Pixel coordinate grounding data:
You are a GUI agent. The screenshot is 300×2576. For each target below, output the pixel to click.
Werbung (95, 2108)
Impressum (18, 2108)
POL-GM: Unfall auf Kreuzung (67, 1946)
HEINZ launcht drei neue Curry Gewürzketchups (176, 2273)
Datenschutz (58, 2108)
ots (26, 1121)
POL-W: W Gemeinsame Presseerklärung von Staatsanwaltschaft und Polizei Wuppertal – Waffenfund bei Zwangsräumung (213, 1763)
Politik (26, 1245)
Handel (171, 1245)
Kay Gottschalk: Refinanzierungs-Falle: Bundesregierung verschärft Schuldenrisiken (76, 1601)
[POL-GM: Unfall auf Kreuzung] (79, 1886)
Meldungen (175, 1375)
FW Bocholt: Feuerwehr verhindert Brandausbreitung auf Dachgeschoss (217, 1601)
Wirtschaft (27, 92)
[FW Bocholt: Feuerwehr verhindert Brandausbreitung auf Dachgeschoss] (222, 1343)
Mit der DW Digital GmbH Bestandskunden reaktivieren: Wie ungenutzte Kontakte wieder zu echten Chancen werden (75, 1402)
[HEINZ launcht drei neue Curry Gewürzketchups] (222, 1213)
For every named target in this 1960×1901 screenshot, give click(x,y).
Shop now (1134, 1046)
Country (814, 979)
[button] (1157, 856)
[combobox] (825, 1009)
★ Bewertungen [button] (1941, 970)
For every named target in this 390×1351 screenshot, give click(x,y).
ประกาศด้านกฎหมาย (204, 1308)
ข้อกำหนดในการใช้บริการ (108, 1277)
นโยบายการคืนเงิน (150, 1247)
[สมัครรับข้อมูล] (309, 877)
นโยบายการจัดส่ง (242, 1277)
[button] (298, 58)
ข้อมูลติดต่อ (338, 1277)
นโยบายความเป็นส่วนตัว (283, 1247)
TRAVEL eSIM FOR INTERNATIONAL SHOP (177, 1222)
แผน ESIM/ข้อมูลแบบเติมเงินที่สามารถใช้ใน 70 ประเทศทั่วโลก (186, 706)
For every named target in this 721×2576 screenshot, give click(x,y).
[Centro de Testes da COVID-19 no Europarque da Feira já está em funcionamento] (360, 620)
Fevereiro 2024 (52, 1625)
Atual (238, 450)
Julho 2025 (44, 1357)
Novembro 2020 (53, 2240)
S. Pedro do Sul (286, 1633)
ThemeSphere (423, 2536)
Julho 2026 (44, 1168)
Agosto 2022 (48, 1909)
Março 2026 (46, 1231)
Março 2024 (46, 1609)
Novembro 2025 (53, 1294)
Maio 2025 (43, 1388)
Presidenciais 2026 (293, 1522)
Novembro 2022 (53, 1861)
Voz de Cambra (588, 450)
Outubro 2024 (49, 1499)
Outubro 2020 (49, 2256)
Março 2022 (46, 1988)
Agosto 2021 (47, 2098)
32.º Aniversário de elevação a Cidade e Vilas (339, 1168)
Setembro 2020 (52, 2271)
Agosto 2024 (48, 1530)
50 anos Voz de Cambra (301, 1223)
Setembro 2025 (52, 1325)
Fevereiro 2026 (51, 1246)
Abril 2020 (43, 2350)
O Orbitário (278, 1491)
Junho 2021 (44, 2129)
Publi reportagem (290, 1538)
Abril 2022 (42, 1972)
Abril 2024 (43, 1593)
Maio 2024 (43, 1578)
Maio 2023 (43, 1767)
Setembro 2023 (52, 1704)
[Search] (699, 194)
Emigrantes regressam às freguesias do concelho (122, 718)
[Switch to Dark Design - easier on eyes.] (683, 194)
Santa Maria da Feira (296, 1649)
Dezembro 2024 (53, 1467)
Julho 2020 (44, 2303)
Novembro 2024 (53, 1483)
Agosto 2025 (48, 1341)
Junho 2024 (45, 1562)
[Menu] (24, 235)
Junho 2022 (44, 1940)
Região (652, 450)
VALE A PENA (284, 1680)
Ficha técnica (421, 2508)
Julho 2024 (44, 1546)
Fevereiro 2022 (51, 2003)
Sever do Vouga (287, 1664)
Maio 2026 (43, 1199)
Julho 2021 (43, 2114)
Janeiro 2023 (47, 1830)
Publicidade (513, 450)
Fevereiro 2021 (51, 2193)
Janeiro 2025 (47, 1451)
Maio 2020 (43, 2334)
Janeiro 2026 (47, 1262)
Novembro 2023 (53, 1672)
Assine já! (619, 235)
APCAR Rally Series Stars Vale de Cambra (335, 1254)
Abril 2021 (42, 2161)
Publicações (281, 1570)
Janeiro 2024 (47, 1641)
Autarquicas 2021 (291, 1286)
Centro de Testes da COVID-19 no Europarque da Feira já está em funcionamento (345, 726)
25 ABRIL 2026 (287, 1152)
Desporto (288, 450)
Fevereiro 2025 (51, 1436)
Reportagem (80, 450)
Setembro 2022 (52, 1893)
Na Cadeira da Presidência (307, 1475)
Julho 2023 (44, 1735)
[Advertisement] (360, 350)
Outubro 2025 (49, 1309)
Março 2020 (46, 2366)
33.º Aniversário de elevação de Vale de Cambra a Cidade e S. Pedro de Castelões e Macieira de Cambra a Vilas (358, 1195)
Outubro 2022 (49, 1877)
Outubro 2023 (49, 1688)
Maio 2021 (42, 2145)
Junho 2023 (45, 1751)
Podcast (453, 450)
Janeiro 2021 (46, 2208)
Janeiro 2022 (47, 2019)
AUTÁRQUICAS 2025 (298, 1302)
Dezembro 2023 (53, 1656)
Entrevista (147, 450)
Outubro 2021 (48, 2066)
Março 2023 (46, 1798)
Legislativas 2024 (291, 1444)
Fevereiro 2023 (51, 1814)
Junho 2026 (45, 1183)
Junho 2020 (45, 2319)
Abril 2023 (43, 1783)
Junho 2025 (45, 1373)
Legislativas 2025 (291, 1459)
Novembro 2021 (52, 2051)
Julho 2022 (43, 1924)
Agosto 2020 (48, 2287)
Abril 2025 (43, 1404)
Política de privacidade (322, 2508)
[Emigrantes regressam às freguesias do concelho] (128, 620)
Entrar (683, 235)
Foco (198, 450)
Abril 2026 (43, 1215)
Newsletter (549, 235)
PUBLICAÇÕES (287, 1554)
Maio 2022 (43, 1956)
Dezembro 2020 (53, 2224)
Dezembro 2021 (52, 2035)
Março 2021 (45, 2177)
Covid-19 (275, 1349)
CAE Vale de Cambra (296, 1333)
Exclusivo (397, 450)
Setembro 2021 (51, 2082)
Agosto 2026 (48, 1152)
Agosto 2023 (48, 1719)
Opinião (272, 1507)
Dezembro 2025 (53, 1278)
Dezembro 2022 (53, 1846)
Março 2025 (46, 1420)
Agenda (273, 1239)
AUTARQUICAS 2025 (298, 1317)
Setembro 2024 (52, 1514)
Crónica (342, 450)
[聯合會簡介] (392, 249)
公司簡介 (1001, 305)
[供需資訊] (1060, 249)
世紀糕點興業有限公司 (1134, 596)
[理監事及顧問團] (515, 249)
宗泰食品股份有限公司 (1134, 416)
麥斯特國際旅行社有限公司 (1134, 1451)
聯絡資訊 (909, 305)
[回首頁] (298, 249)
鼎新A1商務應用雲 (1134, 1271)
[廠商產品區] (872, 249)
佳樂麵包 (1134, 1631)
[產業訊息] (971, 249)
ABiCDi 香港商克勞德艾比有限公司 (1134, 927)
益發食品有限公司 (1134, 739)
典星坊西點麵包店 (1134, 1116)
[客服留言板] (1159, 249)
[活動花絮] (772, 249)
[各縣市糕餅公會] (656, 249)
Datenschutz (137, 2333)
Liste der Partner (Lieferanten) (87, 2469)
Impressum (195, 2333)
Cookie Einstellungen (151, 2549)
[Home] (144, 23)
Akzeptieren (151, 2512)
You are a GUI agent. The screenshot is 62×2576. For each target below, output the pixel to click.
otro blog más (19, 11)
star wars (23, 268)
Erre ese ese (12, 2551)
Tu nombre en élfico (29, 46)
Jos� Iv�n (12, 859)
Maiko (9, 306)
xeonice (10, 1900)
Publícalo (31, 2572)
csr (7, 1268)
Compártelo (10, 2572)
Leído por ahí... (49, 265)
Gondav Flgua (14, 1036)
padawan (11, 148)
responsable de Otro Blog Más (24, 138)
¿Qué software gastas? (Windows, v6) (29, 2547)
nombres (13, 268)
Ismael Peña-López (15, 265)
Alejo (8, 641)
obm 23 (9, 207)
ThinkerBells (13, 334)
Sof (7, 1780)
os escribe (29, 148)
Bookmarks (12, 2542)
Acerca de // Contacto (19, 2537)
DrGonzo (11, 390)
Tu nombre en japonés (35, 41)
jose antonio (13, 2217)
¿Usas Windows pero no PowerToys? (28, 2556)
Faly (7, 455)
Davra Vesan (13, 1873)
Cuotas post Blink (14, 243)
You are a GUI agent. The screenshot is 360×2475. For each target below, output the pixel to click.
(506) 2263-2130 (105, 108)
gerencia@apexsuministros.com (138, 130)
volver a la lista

EXERCISE:
When a line in the data contains the string "HEINZ", copy that line.

COMPLETED EXERCISE:
HEINZ launcht drei neue Curry Gewürzketchups (176, 2273)
[HEINZ launcht drei neue Curry Gewürzketchups] (222, 1213)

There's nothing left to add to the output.